İsmini görüp, kapağına bakıp okumak istediğim bir kitap oldu. Elim kendi kendine gitti kitaba. Meğer ne doğru kararmış. Siz de içinde bulunduğumuz annelik cenderesinde kendinizi bazen uzaylı gibi hissediyorsanız bu kitabı mutlaka temin edin.
Üzerimize aldığımız yüklerin, sorumlulukların farkına varmak, yardım almak yerine iş bölümü yapmak, kendinize ait de bir hayatınız olduğunu fark etmek ve mutlu huzurlu evlilik için kendi değerinizi keşfetmek isterseniz okuyun derim.
Kitap özetle şöyle tanıtılıyor:
“Blogcu Anne Elif Doğan kendi feminist aydınlanma yolculuğunu anlatırken feminizmi hayatın tam ortasına yerleştiriyor; bizleri evimizi, partnerimizle iletişimimizi, çocuklarımızla ilişkimizi, aşka bakışımızı, kısacası hayatı yaşayış biçimimizi değiştirmeye davet ediyor. Şimdi bırakın ev dağınık kalsın, siz bu kitabı okuyun. Dansınız değişecek.”

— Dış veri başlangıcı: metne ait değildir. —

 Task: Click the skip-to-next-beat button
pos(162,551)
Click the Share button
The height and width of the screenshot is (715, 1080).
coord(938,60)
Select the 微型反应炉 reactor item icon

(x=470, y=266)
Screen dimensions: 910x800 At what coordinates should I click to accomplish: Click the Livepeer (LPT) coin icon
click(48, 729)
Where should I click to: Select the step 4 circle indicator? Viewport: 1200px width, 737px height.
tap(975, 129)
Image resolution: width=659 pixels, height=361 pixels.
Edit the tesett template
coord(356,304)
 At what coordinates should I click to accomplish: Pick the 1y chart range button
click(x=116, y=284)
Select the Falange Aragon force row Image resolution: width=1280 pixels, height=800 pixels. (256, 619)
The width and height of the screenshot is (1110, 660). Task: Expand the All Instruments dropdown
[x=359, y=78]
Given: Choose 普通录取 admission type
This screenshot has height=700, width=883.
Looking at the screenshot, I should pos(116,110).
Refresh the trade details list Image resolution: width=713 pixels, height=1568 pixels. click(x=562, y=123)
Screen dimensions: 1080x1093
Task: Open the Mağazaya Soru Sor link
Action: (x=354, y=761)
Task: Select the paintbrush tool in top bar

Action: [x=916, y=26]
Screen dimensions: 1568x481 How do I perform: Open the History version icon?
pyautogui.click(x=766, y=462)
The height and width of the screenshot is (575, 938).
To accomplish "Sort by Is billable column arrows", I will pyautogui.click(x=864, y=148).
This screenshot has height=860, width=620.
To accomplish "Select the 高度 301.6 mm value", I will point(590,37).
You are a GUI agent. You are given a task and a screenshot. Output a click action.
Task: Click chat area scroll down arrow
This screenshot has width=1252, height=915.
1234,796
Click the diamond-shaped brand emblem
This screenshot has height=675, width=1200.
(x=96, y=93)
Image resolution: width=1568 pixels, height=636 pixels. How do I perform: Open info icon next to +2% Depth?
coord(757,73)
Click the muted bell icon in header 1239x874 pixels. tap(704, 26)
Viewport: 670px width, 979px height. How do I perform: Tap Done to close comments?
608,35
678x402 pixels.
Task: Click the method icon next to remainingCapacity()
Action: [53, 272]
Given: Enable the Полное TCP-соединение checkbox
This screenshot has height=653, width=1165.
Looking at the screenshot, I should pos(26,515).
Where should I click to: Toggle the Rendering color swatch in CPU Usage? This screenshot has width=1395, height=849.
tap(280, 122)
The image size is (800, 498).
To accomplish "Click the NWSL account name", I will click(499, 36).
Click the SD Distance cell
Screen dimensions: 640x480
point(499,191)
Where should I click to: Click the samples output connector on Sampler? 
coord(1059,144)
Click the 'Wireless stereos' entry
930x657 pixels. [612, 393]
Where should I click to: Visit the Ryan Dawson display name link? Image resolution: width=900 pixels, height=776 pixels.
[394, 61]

Ayrıca kanaviçelerden oluşan kitap kapağı da çok dikkat çekiyor. Doğan, kendi blog sayfasından kitap kapağına dair şu bilgiyi veriyor:
“Bundan birkaç sene önce, Almanya’da yaşayan bir okurum bana bir mesaj gönderdi ve bir kanaviçe işlediğini, bana göndermek istediğini söyledi. Burcu Uçaray Mangıtlı’nın işlediği kanaviçe, benim küçük feminist isyanımı dile getiren ve ben farkında olmadan slogan haline dönüşen bir etiketi yansıtıyordu.
“Burcu’nun bu işlemesinin, zarif ve emek isteyen bir el işi olmasının ötesinde bir anlamı vardı. El işleri, özellikle nakış işleri, yüzyıllar boyunca kadınlara ait bir emek olmuş, Batı’da sanayi devrimiyle birlikte eve kapatılan kadının “hoşça”, “uysalca”, kısacası “kadınca” vakit geçirmesine fırsat verirken, aynı zamanda ona kendini ifade etmek için bir kapı da aralamış, bir çeşit direniş ve isyan aracı olmuştu. Bugünlerde “feminist nakış” olarak adlandırılan bu zanaat, kadınlara atfedilen çiçek, böcek, kalp gibi işlemelerin ardında, ataerkiye dönük isyanları dile getiriyordu.
“Burcu’nun, bana gönderdiği günden beri evimizin başköşesinde duran bu zarif işlemesi, zarafetin ardında barındırdığı direnişle birlikte yeni kitabımın kapağına ilham verdi. Feminist aydınlanma yolculuğumu anlattığım, “kendi küçük feminist manifestom” dediğim kitabımın kapağı da böyle olmalıydı.